Este relato se basa en una experiencia real mía. No es ficción.
Yo tenía siete años, jugaba en el chalet de mis abuelos con mi tía completamente despreocupado. La entrada tenía un gran paseo para el garaje, en el porche de blancos no había nada más que sillas. Mi tía y yo jugábamos a algo que ya no recuerdo, pero lo importante no lo he olvidado. Corríamos por aquel paseo hasta la verja de entrada y, en algún momento de aquella diversión, sentí algo terrible. Primero fue como un mordisco en la piel, como una picadura de mosquito, como cuando te pinchas con un alfiler. Primero, fue solo uno, pero la sensación pronto creció en mi cuerpo y el alfiler se convirtió en miles.

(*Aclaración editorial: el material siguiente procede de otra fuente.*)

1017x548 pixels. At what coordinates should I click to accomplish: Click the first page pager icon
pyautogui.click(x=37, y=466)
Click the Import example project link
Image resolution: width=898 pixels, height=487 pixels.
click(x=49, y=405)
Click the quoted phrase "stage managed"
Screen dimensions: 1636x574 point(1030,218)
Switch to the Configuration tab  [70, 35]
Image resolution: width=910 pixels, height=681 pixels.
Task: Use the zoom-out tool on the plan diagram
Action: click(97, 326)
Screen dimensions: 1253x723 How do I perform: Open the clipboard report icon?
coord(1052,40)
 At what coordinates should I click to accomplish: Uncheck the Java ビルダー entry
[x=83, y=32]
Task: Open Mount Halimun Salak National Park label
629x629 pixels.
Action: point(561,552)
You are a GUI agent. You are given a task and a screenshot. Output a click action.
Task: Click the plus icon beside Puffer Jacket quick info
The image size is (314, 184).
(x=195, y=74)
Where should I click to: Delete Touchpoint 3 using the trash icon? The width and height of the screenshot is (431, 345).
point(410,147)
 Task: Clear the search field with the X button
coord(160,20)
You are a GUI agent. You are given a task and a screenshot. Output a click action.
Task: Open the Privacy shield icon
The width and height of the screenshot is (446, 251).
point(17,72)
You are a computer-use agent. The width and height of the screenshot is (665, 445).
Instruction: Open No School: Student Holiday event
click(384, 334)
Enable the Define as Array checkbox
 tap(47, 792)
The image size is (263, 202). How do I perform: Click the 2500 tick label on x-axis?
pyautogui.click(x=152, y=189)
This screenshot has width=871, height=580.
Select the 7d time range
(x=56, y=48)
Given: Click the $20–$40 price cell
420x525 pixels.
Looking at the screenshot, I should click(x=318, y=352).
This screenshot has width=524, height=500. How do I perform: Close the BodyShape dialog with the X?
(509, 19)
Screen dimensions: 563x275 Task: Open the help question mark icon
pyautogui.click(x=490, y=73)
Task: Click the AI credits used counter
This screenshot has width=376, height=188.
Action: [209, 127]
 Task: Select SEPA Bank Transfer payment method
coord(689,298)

Empecé a gritar de dolor sin que mi tía pudiera hacer nada. Me agarraba el cuerpo tratando de averiguar que estaba pasando, pero la sensación continuaba, solo comencé a correr al interior de la casa, me tiré al sofá hundiéndome en aquel dolor. Las punzadas seguían con descansos de un segundo entre cada intervalo. Pinchos por todas partes, de pies a cabeza, queriendo atravesar mi piel todavía débil. Mi piel se estaba cristalizando y rompiendo en pedazos, repitiendo el proceso infinitamente. Recuerdo que mi tía me preguntó muy preocupada, ¿qué te pasa? ¡Dímelo! Y yo le dije, simplemente: me duele todo el cuerpo. Y, es que, así era.
¿Qué puedo hacer?
Nada.
La sensación se desvaneció en aquel momento. Fue de repente, tal y como vino se fue. Respiré aliviado y mi tía no comprendió nada. Yo tampoco. "Ya no me duele". Eso fue lo único que le dije. Y seguimos a lo nuestro, otra vez la normalidad. Nunca más volvió a pasarme nada como aquello y lo agradezco. Yo tenía siete años cuando experimenté el momento exacto en el que los umbrales se cerraron y mis ojos dejaron de ver. El día en el que mi alma empezó a materializarse en el mundo carnal y mis alas se quemaron.